|BILL AS INTRODUCED||2007-2008|
Introduced by Representative Deen of Westminster
Subject: Conservation; Act 250; easement holders on adjoining property
Statement of purpose: This bill proposes to amend the Act 250 definition of “adjoining property owner” to include people who hold easements on adjoining property, thereby possibly according them party status. The bill also amends the planning and zoning chapter to require that notice of a permit application be provided to holders of easements on adjoining property.
AN ACT RELATING TO GIVING CERTAIN EASEMENT HOLDERS NOTICE OF DEVELOPMENT APPLICATIONS UNDER ACT 250 AND THE PLANNING AND ZONING CHAPTER
It is hereby enacted by the General Assembly of the State of Vermont:
Sec. 1. 10 V.S.A. § 6001(23) is amended to read:
(23) "Adjoining property owner" or “adjoining landowner” means:
(A) a person who owns land in fee simple, if that land:
a property boundary with a tract of land where a proposed or actual development
or subdivision is located; or (B)(ii) is
adjacent to a tract of land where a proposed or actual development or
subdivision is located and the two properties are separated only by a river,
stream, or public highway; or
(B) a person who owns an easement to land specified in subdivision (A) of this subdivision (23).
Sec. 2. 24 V.S.A. § 4464(a) is amended to read:
(a) Notice procedures. All development review applications before an appropriate municipal panel under procedures set forth in this chapter shall require notice as follows.
(1) A warned public hearing shall be required for conditional use review, variances, administrative officer appeals, and final plat review for subdivisions. Any public notice for a warned public hearing shall be given not less than 15 days prior to the date of the public hearing by all the following:
* * *
(C) Written notification to the applicant and to owners of all properties adjoining the property subject to development, without regard to any public right-of-way, as well as to all holders of easements on those properties. The notification shall include a description of the proposed project and shall be accompanied by information that clearly informs the recipient where additional information may be obtained, and that participation in the local proceeding is a prerequisite to the right to take any subsequent appeal.
(2) Public notice for hearings on all other types of development review, including site plan review, shall be given not less than seven days prior to the date of the public hearing, and shall include at a minimum all the following:
(A) Posting of the date, place, and purpose of the hearing in three or more public places within the municipality in conformance with the time and location requirements of 1 V.S.A. § 312(c)(2).
(B) Written notification to the applicant and to the owners of all properties adjoining the property subject to development, without regard to right-of-way, as well as to all holders of easements on those properties. The notification shall include a description of the proposed project and shall be accompanied by information that clearly informs the recipient where additional information may be obtained, and that participation in the local proceeding is a prerequisite to the right to take any subsequent appeal.

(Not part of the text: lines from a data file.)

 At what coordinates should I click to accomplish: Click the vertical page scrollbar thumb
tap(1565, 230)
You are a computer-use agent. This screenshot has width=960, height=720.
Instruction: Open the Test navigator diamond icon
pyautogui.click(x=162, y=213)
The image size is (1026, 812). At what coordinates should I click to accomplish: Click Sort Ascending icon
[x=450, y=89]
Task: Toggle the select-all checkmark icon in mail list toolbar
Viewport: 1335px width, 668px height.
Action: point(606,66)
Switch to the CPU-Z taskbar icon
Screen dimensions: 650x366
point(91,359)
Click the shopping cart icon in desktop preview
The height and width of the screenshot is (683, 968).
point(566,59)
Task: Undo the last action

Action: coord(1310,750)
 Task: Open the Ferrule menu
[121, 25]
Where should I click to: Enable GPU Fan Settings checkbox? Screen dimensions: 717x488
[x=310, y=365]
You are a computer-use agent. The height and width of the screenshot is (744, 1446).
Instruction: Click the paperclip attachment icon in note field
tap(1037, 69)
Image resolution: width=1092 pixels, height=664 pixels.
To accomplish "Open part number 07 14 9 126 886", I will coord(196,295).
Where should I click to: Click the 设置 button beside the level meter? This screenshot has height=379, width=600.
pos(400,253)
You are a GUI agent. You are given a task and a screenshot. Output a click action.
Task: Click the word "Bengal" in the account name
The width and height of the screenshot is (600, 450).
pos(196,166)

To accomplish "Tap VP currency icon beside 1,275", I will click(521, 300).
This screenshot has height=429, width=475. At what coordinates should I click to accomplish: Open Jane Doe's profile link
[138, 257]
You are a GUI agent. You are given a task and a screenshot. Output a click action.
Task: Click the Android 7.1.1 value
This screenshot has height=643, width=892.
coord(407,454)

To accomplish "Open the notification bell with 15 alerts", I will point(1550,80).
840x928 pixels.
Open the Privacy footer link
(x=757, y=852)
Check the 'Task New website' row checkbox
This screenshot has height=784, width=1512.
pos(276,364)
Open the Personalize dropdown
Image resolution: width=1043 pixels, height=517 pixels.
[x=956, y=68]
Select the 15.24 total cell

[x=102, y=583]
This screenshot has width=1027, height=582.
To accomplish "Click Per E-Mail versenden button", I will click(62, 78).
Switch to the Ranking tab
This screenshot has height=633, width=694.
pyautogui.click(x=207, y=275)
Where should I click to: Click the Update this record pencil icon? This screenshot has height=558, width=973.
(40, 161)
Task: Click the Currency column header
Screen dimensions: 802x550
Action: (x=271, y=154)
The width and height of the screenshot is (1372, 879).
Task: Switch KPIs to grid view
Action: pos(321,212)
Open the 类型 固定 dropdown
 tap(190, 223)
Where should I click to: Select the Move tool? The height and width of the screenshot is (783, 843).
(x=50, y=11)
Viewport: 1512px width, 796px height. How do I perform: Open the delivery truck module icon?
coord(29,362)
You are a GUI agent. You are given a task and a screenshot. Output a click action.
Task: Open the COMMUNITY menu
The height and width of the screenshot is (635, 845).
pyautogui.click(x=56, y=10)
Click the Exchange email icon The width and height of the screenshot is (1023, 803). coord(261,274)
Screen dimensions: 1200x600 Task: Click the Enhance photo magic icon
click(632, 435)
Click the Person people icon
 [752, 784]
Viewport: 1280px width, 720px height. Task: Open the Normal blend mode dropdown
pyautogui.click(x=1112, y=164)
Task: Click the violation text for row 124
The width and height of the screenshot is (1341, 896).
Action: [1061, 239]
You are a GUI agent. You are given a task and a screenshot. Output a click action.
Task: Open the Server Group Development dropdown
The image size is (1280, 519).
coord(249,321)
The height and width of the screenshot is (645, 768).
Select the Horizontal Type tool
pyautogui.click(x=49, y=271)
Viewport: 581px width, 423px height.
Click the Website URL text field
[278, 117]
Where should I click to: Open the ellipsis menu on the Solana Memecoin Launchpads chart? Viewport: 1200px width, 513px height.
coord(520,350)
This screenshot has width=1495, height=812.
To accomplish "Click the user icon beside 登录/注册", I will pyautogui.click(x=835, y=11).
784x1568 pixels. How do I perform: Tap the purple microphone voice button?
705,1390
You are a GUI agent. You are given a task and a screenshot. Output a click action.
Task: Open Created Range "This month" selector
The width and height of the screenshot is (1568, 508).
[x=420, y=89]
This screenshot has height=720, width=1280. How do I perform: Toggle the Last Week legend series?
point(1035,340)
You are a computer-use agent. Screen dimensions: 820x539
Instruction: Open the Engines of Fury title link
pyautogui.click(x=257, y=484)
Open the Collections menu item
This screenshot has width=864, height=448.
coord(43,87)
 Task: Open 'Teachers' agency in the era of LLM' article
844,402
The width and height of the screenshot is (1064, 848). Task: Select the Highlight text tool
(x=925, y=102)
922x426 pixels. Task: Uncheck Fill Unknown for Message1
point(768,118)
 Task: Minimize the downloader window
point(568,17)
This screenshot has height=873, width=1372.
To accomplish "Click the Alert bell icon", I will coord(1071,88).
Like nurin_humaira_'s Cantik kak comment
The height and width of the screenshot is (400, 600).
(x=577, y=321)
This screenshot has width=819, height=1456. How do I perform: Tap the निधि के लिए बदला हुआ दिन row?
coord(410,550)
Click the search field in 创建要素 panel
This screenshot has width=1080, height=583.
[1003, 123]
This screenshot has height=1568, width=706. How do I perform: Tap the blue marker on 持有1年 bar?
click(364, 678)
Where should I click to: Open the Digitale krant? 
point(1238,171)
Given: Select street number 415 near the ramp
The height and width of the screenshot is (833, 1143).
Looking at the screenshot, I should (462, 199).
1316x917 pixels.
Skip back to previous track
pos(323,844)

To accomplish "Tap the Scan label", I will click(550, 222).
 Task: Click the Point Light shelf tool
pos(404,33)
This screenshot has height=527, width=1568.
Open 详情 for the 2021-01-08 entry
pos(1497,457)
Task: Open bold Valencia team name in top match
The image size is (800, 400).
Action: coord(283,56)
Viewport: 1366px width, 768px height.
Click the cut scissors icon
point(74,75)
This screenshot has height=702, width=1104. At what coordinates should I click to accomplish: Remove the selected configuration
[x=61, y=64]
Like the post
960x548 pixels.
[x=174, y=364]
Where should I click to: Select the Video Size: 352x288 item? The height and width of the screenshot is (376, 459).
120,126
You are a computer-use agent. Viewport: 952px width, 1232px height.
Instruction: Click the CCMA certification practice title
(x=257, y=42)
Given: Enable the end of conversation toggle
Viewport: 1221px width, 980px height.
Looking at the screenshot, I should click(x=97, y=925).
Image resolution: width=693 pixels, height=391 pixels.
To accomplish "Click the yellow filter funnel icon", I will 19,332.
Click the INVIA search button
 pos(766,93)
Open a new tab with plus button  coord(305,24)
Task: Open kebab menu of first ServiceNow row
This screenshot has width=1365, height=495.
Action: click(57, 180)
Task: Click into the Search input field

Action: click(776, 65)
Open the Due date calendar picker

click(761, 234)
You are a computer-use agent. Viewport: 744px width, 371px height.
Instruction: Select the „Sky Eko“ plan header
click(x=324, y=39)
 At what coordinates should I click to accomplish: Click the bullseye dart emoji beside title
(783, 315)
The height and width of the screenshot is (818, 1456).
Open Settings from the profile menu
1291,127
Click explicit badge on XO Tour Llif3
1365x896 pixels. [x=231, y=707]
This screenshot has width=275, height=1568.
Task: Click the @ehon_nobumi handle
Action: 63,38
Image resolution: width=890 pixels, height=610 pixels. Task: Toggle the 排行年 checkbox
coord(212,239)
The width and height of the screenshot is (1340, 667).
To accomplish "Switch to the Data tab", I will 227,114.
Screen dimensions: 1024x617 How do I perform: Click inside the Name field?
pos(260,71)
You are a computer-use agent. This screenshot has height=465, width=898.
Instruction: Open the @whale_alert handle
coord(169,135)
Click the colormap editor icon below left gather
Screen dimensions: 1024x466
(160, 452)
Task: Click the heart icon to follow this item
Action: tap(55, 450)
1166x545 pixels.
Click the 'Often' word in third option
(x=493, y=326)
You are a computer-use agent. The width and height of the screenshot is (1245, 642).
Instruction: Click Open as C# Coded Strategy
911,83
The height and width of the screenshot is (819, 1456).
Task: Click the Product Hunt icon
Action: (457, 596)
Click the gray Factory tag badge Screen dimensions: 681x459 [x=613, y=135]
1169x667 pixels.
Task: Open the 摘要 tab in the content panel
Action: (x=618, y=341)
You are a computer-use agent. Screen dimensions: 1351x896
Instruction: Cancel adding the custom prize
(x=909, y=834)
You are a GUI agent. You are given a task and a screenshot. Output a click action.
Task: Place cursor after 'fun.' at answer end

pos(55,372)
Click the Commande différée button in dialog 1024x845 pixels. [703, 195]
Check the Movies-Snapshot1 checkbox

(3) The applicant may be required to bear the cost of the public warning and the cost and responsibility of notification of adjoining landowners, as well as to all holders of easements on those properties. The applicant may be required to demonstrate proof of delivery to adjoining landowners and holders of easements on those lands, either by certified mail, return receipt requested, or by written notice hand delivered or mailed to the last known address supported by a sworn certificate of service.
(4) The bylaw may also require public notice through other effective means such as a notice board on a municipal website.
(5) No defect in the form or substance of any requirements in subdivision (1) or (2) of this subsection shall invalidate the action of the appropriate municipal panel where reasonable efforts are made to provide adequate posting and notice. However, the action shall be invalid when the defective posting or notice was materially misleading in content. If an action is ruled to be invalid by the environmental court or by the applicable municipal panel itself, the action shall be remanded to the applicable municipal panel to provide new posting and notice, hold a new hearing, and take a new action.